Repeat nothing but the lines below running from the one containing "This screenshot has width=1536, height=1024." to the one containing "Select Special Offers tab". Keep both end lines.
RECORDS FOR THE EXERCISE below:
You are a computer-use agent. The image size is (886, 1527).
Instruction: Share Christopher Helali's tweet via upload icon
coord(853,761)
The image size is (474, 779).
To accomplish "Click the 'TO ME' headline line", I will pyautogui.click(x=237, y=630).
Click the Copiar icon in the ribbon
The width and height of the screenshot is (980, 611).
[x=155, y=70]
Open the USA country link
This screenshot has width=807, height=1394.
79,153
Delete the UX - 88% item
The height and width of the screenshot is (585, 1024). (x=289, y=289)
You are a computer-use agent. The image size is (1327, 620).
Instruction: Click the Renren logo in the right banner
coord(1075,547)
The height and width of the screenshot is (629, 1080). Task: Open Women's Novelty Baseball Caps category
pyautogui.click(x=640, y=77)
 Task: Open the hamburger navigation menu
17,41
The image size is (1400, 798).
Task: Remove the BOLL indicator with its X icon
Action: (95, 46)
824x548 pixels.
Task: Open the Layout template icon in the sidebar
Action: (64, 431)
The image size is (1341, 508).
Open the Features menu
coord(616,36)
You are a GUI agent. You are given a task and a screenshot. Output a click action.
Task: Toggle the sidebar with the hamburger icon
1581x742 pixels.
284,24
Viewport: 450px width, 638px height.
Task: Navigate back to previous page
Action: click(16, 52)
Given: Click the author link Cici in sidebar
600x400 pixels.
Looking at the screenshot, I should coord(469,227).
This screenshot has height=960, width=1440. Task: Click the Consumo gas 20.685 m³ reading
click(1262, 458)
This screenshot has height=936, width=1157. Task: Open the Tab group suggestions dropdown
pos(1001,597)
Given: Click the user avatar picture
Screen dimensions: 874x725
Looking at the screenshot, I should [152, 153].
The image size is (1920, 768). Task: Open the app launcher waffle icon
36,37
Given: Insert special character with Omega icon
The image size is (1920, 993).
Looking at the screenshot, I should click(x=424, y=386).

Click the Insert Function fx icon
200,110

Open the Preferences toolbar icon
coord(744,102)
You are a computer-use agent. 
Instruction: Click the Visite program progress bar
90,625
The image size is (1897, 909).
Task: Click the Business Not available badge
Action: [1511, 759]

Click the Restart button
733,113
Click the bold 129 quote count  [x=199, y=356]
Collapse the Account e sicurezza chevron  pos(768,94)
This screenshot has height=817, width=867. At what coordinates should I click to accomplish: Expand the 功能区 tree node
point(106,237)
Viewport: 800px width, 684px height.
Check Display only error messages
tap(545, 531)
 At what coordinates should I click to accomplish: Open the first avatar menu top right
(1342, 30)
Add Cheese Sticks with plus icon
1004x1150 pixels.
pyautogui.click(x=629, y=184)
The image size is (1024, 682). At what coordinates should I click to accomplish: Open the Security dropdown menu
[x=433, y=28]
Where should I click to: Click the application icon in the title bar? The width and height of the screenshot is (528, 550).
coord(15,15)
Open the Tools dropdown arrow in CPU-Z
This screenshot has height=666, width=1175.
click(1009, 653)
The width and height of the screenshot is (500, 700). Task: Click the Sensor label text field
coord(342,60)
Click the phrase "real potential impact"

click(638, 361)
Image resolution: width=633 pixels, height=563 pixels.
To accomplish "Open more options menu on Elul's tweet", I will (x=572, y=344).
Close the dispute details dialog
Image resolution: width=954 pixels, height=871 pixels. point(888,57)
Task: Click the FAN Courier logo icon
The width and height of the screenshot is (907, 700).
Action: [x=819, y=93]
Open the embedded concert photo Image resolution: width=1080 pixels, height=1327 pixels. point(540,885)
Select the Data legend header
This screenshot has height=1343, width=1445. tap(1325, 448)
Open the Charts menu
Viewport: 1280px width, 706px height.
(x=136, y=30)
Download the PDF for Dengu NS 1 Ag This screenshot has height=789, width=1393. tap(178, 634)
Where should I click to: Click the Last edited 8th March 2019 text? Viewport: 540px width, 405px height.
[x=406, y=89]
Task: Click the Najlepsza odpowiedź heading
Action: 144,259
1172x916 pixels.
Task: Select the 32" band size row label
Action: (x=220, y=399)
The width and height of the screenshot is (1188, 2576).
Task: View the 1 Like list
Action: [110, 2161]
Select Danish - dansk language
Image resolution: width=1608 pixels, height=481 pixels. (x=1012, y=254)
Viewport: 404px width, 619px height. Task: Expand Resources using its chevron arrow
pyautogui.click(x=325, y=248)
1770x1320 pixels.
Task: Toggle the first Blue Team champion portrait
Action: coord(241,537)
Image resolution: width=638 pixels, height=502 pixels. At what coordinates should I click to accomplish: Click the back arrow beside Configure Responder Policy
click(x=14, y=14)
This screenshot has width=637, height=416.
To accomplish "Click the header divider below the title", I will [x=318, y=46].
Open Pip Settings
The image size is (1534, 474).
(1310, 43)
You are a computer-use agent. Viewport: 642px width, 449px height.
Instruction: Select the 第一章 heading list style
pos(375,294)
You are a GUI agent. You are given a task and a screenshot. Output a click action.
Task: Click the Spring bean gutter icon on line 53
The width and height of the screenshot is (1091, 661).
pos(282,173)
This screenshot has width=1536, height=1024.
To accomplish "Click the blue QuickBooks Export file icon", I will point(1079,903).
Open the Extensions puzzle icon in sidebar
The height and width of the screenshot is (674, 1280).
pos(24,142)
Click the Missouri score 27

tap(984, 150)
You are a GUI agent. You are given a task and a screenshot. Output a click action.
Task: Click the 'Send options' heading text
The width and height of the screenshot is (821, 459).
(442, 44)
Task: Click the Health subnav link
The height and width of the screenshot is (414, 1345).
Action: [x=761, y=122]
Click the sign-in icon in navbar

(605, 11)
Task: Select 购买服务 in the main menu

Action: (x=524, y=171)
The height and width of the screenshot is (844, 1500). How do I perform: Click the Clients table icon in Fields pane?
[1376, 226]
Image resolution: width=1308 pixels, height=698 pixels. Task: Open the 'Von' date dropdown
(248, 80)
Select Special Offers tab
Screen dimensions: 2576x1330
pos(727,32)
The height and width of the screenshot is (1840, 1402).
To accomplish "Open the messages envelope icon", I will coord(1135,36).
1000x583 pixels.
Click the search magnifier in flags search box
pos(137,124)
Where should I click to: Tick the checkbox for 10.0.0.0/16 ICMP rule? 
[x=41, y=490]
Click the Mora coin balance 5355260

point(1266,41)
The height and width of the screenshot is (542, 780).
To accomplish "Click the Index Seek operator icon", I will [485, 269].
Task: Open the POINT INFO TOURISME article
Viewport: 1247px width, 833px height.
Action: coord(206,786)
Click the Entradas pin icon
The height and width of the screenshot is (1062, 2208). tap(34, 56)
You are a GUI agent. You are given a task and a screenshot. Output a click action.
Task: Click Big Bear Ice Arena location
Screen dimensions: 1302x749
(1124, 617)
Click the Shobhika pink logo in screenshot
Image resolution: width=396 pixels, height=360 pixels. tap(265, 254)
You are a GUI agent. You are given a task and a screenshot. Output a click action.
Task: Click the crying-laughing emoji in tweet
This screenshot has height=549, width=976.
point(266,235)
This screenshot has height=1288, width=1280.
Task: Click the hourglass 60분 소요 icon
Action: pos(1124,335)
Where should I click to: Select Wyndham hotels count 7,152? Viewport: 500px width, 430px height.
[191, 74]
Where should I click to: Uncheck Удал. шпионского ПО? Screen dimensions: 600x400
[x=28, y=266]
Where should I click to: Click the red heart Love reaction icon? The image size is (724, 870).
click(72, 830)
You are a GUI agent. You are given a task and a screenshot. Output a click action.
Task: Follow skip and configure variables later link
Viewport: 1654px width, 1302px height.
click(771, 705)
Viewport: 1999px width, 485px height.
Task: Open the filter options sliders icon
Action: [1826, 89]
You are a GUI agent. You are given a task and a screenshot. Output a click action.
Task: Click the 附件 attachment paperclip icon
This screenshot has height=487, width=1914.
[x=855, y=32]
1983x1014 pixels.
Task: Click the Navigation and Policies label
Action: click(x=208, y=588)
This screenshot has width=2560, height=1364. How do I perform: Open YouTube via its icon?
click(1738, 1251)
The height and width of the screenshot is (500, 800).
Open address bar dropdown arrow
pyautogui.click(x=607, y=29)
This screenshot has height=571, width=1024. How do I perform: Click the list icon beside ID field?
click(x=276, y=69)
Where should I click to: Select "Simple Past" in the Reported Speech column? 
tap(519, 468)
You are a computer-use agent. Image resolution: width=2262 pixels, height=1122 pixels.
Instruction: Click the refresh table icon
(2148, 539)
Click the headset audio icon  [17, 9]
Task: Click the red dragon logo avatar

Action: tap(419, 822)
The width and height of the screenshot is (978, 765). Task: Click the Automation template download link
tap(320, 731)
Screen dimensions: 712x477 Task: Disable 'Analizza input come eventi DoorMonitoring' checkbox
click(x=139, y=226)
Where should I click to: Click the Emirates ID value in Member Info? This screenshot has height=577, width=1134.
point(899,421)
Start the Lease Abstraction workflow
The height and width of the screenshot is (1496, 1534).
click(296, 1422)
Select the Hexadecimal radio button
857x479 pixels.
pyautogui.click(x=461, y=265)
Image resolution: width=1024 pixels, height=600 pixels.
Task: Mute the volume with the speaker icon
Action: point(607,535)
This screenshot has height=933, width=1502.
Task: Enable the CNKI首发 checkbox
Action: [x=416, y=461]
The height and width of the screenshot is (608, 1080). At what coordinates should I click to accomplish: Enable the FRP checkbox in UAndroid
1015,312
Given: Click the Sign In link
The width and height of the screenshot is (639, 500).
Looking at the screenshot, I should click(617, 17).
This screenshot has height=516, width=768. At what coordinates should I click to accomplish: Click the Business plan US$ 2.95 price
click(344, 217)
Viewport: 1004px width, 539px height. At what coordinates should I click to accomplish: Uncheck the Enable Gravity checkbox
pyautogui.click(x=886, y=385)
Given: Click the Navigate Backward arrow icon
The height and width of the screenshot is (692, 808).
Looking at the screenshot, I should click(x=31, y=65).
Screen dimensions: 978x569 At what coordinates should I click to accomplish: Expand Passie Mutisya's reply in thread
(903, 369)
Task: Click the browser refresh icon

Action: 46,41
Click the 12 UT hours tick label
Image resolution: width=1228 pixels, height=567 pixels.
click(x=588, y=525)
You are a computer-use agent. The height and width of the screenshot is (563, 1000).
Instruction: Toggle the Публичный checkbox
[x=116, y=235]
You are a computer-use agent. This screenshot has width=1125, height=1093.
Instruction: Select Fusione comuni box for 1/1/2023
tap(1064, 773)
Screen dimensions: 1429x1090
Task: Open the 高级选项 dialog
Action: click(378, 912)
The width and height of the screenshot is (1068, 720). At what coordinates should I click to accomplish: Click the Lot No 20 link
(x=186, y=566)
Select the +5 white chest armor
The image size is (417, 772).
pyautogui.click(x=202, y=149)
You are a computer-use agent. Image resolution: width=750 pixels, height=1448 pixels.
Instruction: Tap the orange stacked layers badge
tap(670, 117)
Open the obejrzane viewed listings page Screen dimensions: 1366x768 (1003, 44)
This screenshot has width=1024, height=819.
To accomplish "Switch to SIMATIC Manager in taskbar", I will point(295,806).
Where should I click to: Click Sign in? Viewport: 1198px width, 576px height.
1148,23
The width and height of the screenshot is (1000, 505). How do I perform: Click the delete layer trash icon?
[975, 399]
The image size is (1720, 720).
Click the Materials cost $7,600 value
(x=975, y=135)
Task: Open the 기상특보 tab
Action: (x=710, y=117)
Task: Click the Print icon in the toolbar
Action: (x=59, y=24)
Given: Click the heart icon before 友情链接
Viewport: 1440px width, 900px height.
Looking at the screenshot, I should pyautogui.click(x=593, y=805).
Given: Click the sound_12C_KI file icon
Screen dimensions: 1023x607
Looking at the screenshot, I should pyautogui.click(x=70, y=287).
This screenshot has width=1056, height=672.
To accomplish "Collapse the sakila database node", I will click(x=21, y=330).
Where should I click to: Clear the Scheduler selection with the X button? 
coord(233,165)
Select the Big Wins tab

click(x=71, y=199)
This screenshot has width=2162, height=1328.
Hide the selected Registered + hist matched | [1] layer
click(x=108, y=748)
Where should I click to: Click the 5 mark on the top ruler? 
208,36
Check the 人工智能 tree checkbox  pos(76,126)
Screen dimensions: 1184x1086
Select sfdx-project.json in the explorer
End of RECORDS FOR THE EXERCISE.
= REPLY TO THE EXERCISE =
This screenshot has width=1536, height=1024.
To accomplish "Click the blue QuickBooks Export file icon", I will point(1079,903).
Open the Extensions puzzle icon in sidebar
The height and width of the screenshot is (674, 1280).
pos(24,142)
Click the Missouri score 27

tap(984, 150)
You are a GUI agent. You are given a task and a screenshot. Output a click action.
Task: Click the 'Send options' heading text
The width and height of the screenshot is (821, 459).
(442, 44)
Task: Click the Health subnav link
The height and width of the screenshot is (414, 1345).
Action: [x=761, y=122]
Click the sign-in icon in navbar

(605, 11)
Task: Select 购买服务 in the main menu

Action: (x=524, y=171)
The height and width of the screenshot is (844, 1500). How do I perform: Click the Clients table icon in Fields pane?
[1376, 226]
Image resolution: width=1308 pixels, height=698 pixels. Task: Open the 'Von' date dropdown
(248, 80)
Select Special Offers tab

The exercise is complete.